10 Bienal do Mercosul. Porto Alegre
2007
Curated by Gabirl Pérez Barreiro and Ticio Escobar.
This work was made as part of the Bienal’s artist in residency programme, which took place in the area of the triple border between Argentina, Paraguay and Brazil. Whereas other artists worked with the landscape or the indigenous towns, Gili chose to work with the moto-taxi drivers that populate the border between Ciudad del Este, in Paraguay, and Foz de Iguaçú in Brazil.

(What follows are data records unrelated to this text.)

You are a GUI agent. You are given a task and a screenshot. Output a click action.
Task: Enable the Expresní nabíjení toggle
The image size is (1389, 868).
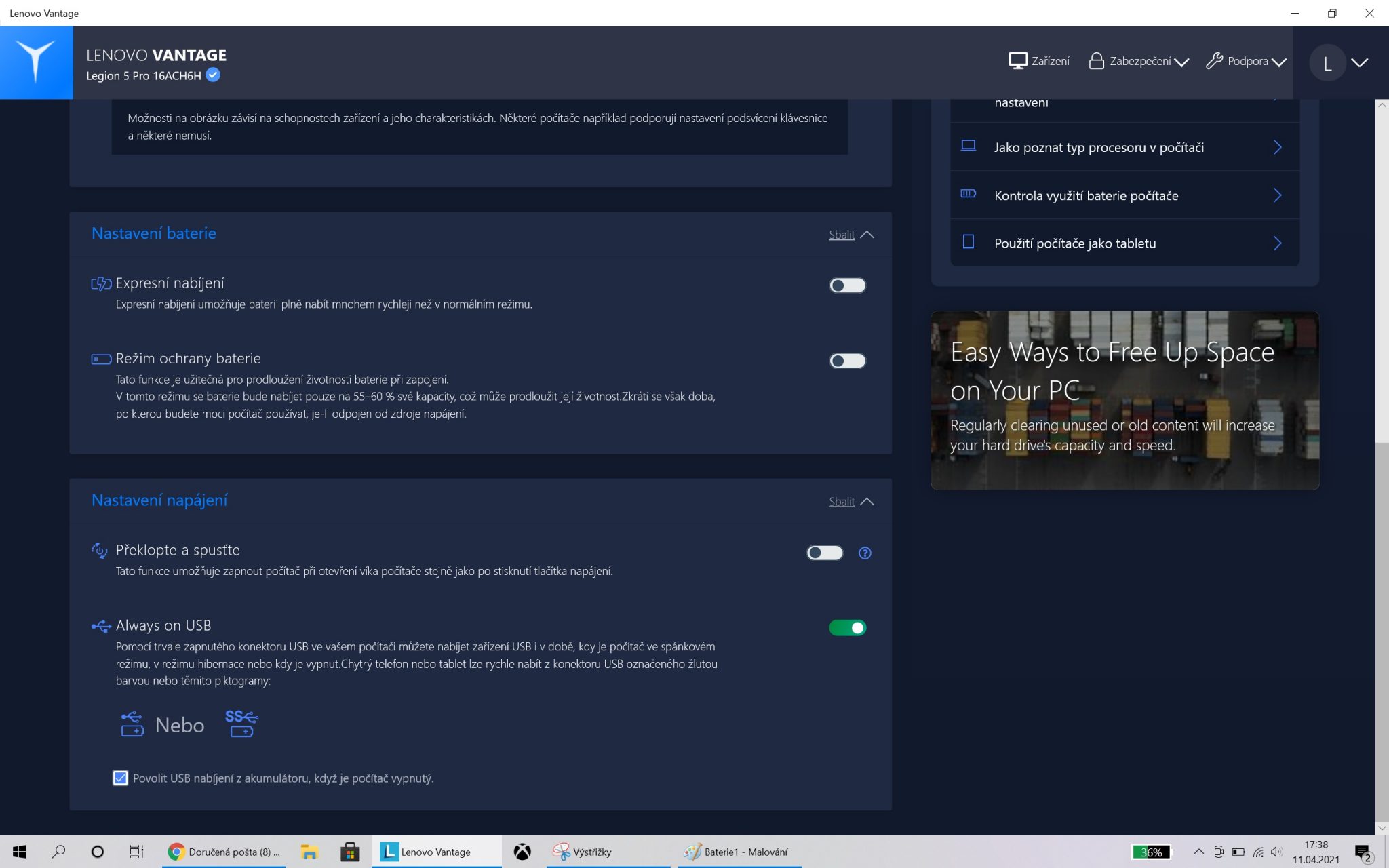[x=847, y=285]

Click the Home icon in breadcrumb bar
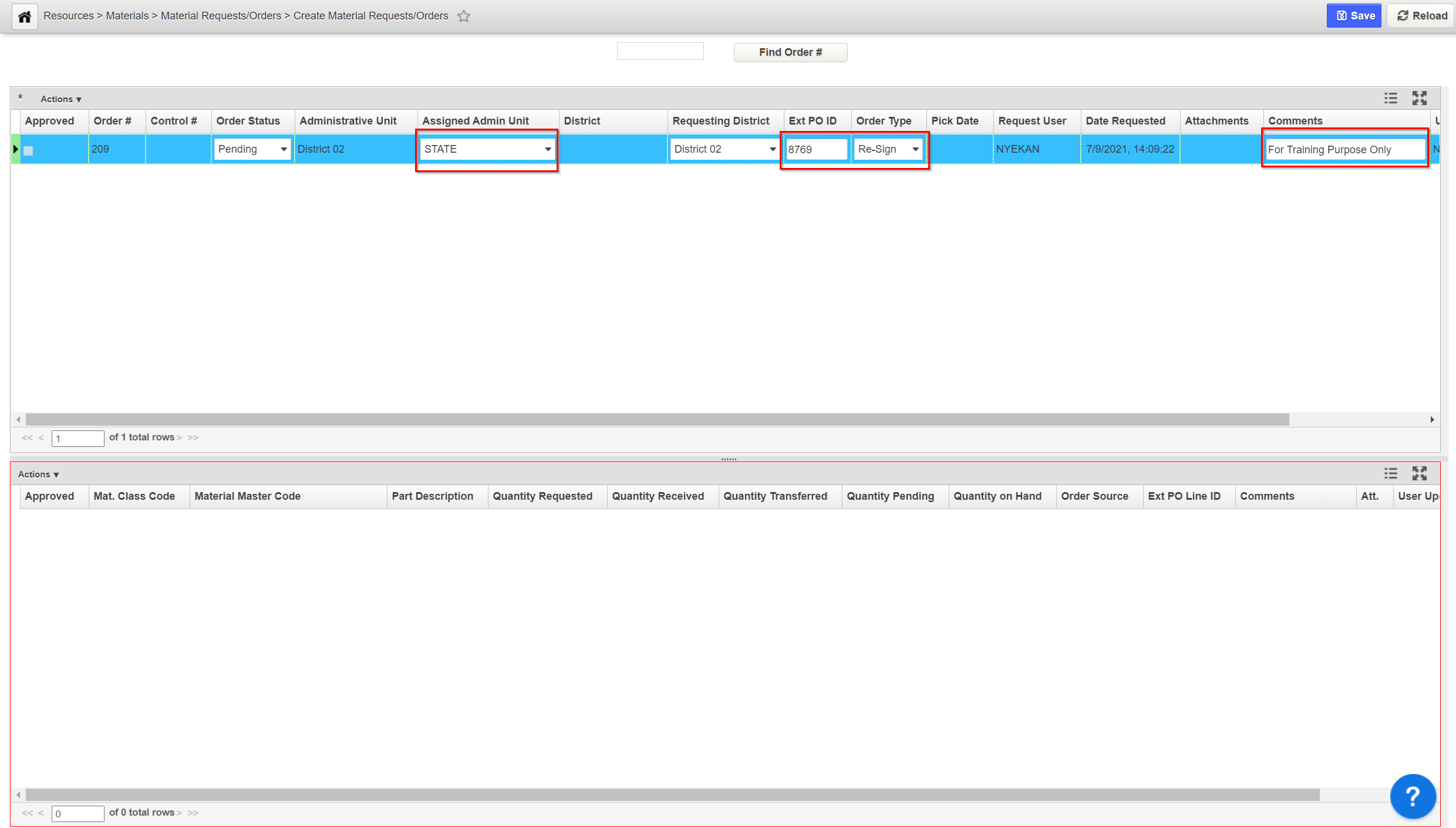(25, 16)
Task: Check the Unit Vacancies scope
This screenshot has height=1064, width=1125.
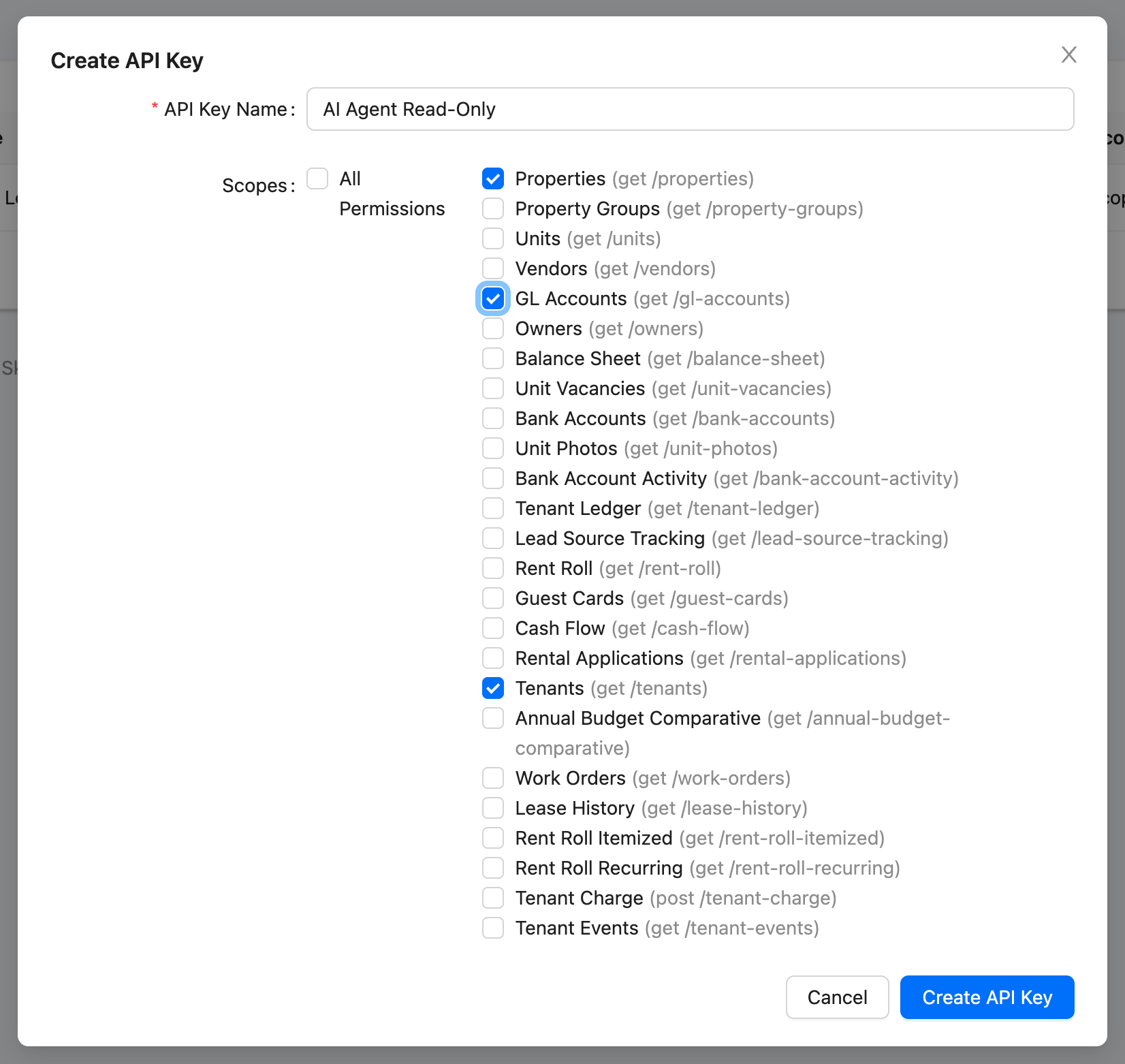Action: pos(493,388)
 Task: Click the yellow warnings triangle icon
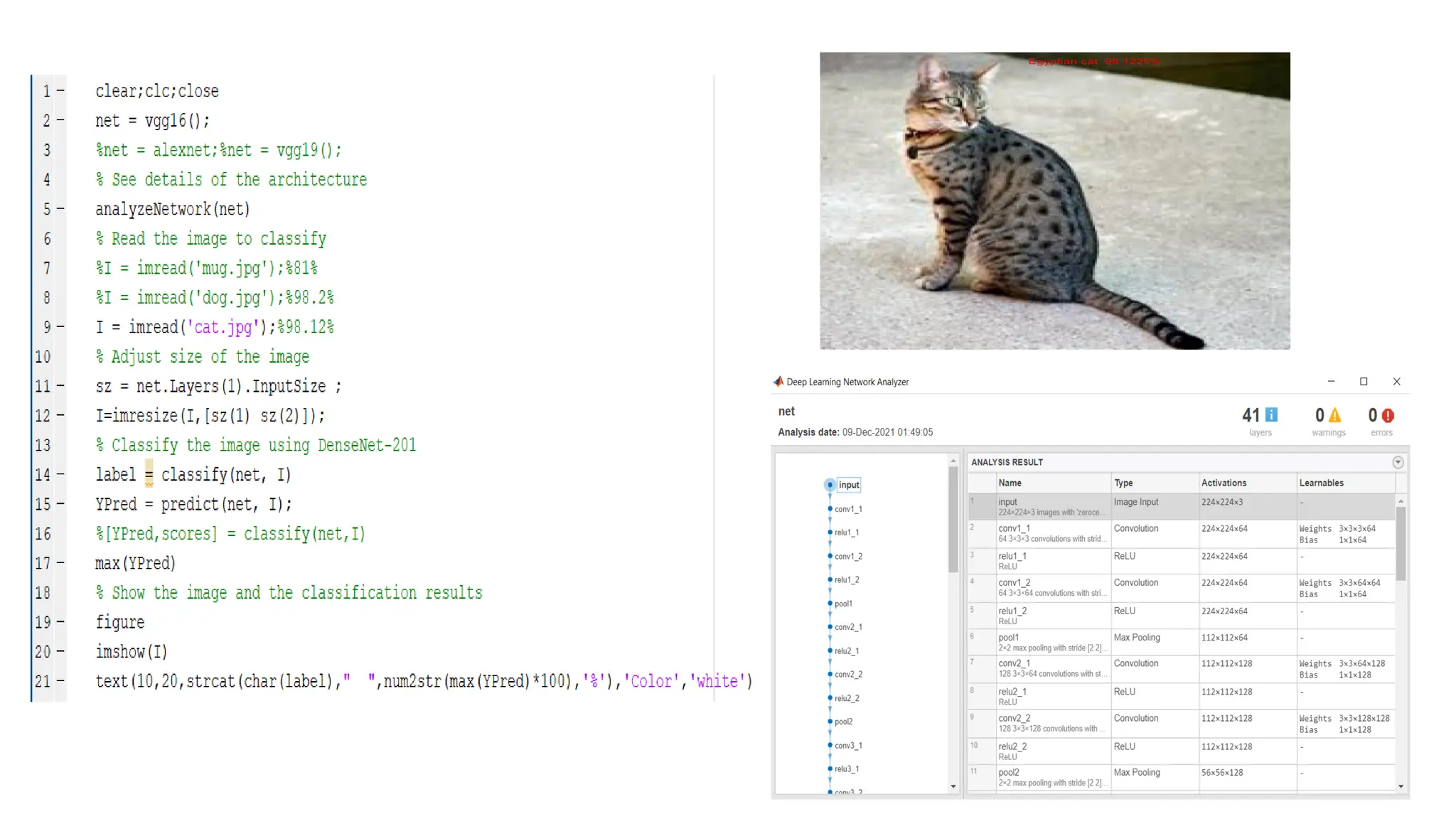tap(1335, 415)
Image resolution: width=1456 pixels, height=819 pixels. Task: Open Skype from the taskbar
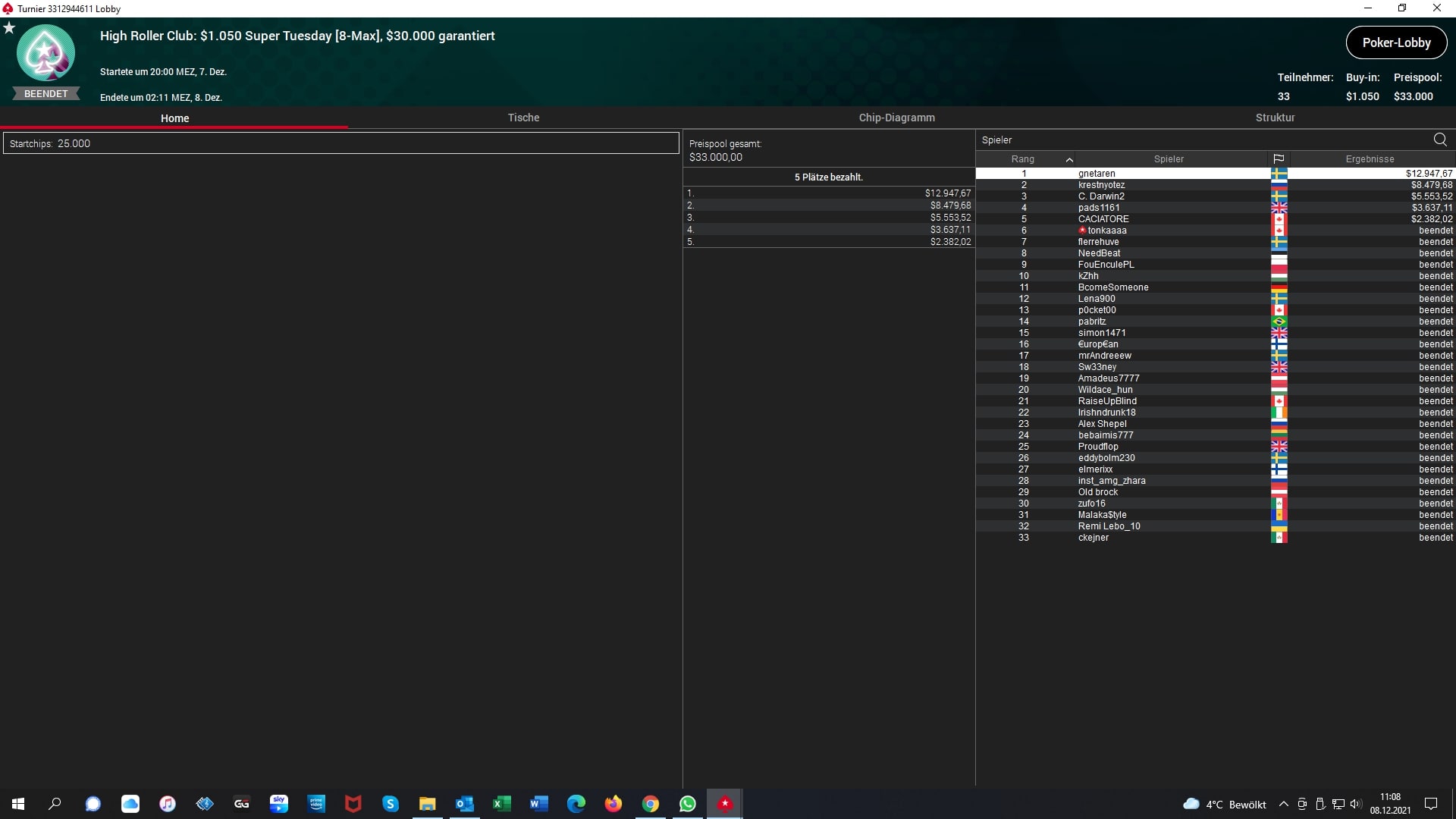coord(391,804)
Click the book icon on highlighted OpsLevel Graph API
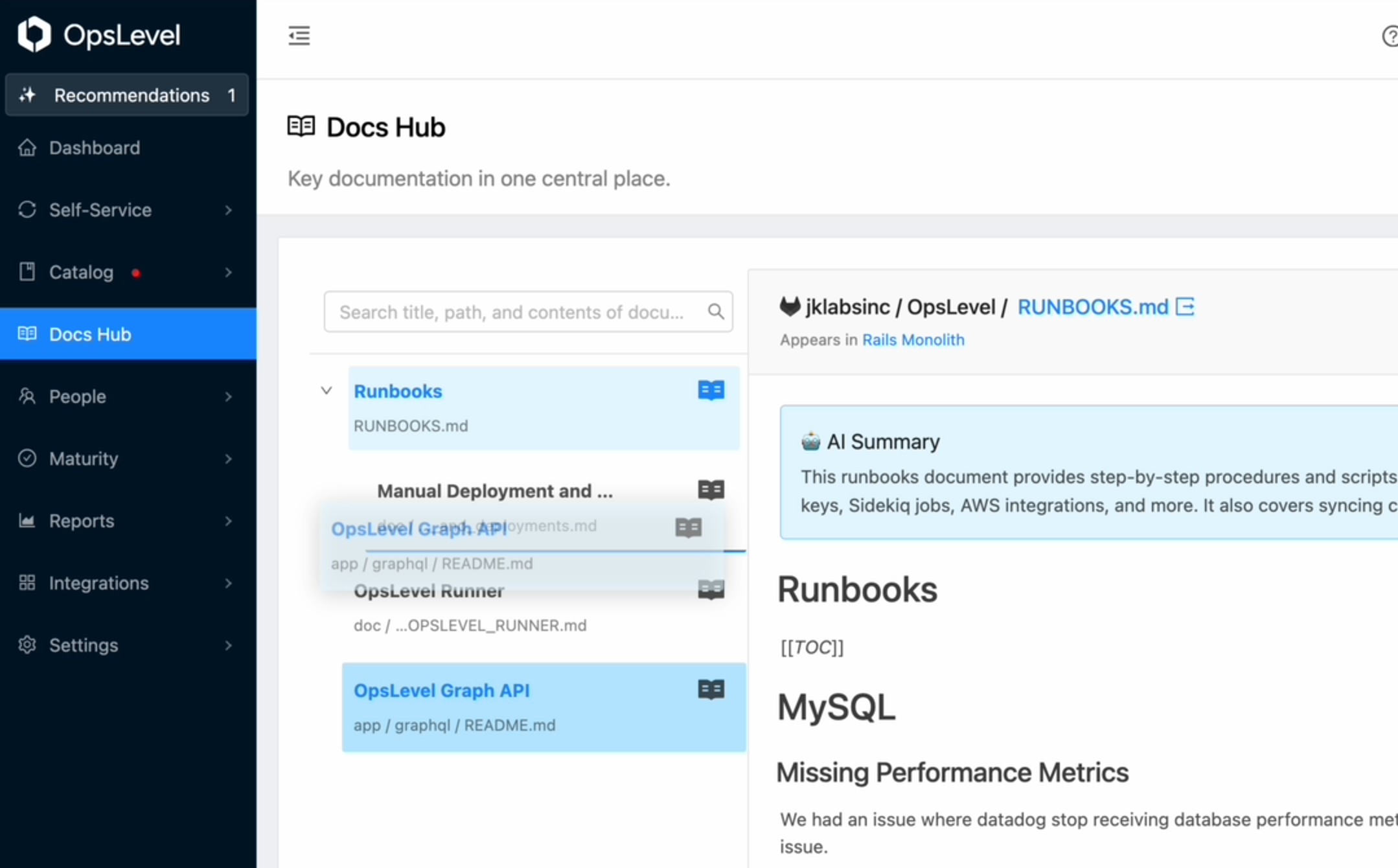Viewport: 1398px width, 868px height. click(x=711, y=689)
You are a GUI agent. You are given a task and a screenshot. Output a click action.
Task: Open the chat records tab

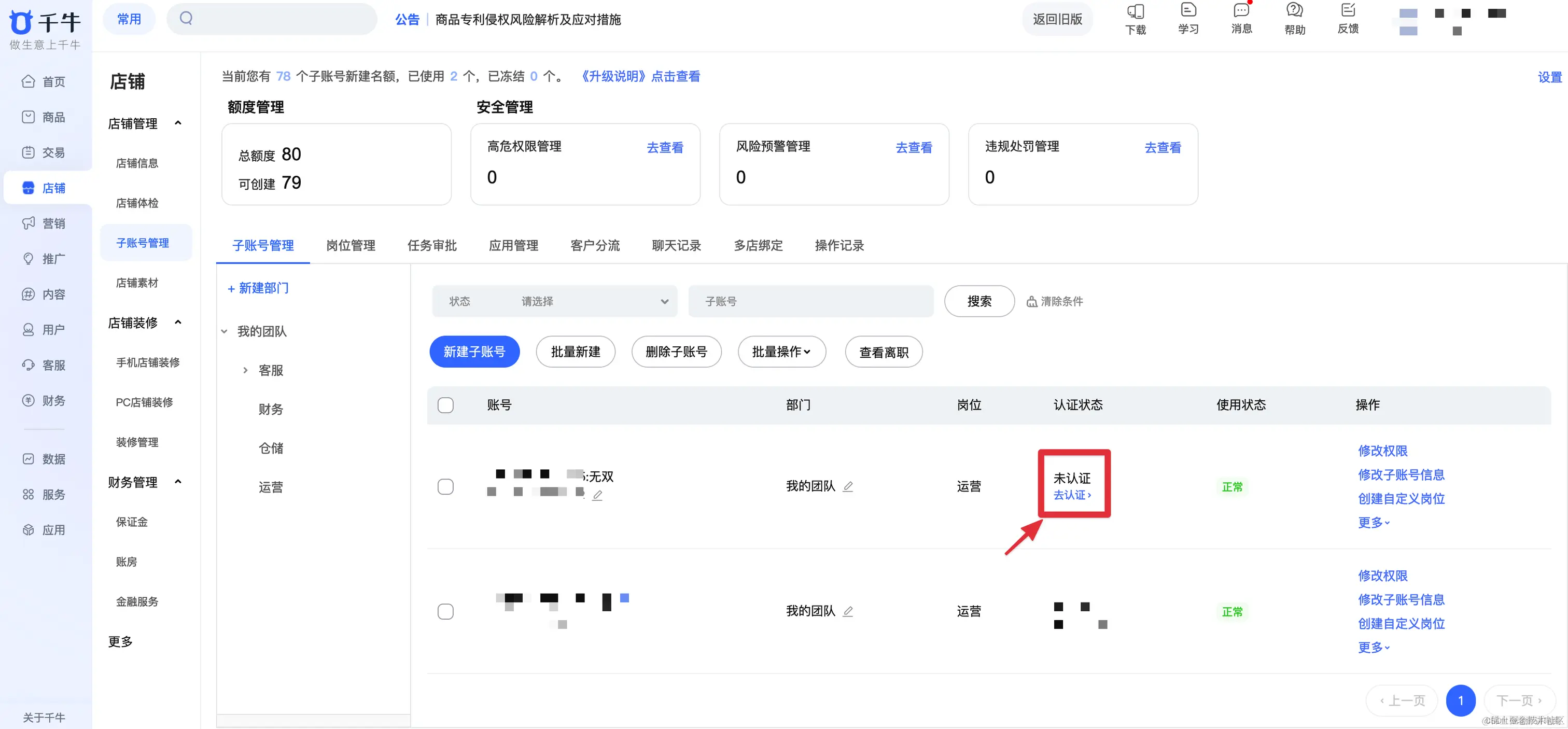pos(676,245)
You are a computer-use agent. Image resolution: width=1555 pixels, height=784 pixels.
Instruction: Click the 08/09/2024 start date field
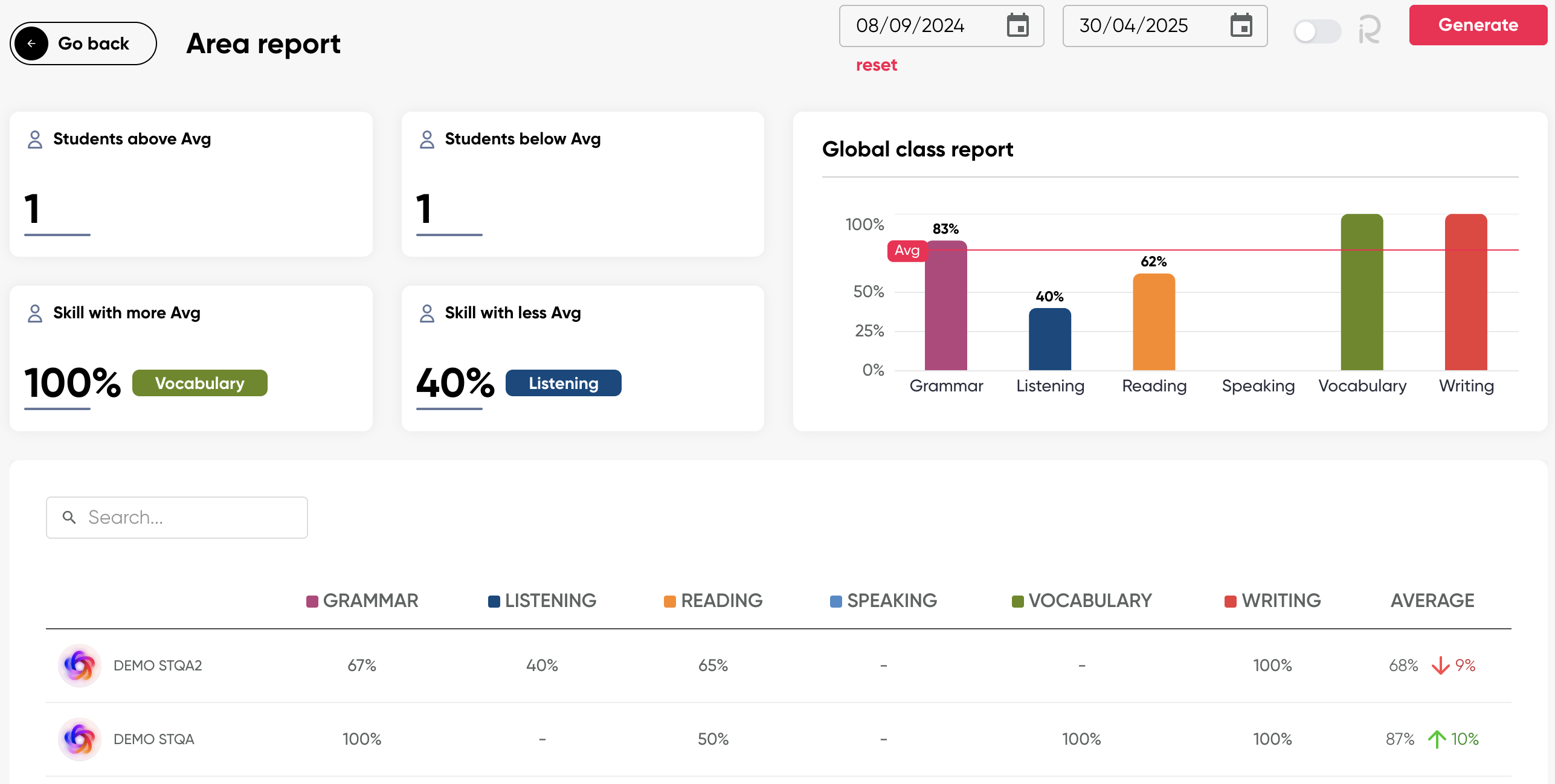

Between the legal and the illegal, between one country and another, these moto-taxi drivers continuously help to move small quantities of products between the wholesale shopping malls in the tax-free area of Ciudad del Este in Paraguay, and the Brazilian city of Foz de Iguaçú, where these products are most likely further subsumed into the Brazilian economy. Jaime Gili created stickers for the bikers, using the letters of the word TAXI and elongating them in such a way as to make them illegible. The result was reminiscent of 1970s go-faster stripes and ‘speed decorations’. The stickers were given to the bikers and, through creative workshops in every one of the hundreds of groups and cooperatives that work in the area, they were encouraged to use them on their helmets and bikes. Later the work, together with some traded helmets, metal signs and the enlarged paintings of the stickers, was exhibited at the Bienal do Mercosul in Porto Alegre.